Chicago® in vitro Proximity Ligation Technology Overview

Chicago® improves order, orientation and contiguity of fragmented de novo assemblies and corrects errors in highly contiguous assemblies to produce a more accurate genome assembly that is optimal for scaffolding up to chromosome level with Hi-C. An overview of the library generation process is diagrammed on the right and described below.

Part 1:

Unlike Dovetail™ Hi-C which starts with endogenous chromatin, the Chicago® assay begins with high molecular weight (50+ kbp) input DNA, depicted in Panel A as a bold black line. This provides greater resolution than Hi-C without the biological background to better improve order and orientation of contigs. The first step is to reconstitute chromatin from the input DNA using in vitro chromatin assembly. This step utilizes purified nuclear remodeling and chaperone proteins and histones to convert the input naked DNA into chromatin (DNA which is wound around and tightly associated with histones). This step is depicted in Panel B where the now-complexed histones are indicated by blue circles upon the DNA. Re-association of the DNA with proteins in a uniform manner lays the foundation for later crosslinking steps. Chromatin reconstitution works with any source of DNA, even those with no native chromatin (e.g., bacteria).

WHAT YOU SHOULD DO: According to the Chicago® technology overview, what kind of input DNA does the Chicago® assay begin with? The rows that follow were drawn from a separate source.

Rows contained in a dataset
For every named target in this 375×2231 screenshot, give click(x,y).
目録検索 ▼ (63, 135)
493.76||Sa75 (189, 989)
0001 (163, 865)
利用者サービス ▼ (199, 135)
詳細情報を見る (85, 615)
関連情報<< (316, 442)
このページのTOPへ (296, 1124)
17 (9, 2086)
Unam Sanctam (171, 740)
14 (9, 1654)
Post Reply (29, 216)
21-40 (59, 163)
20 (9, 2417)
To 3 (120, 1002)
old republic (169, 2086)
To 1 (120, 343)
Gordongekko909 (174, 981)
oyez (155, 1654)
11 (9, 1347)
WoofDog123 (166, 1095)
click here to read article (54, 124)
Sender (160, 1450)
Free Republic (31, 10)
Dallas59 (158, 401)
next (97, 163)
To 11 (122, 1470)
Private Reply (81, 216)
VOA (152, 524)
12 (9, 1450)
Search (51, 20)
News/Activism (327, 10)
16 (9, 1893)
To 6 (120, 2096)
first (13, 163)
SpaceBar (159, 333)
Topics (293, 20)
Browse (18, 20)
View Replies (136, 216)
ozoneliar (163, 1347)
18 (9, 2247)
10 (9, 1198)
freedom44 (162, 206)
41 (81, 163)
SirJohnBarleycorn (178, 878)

TASK OUTPUT: High molecular weight input DNA of 50+ kbp.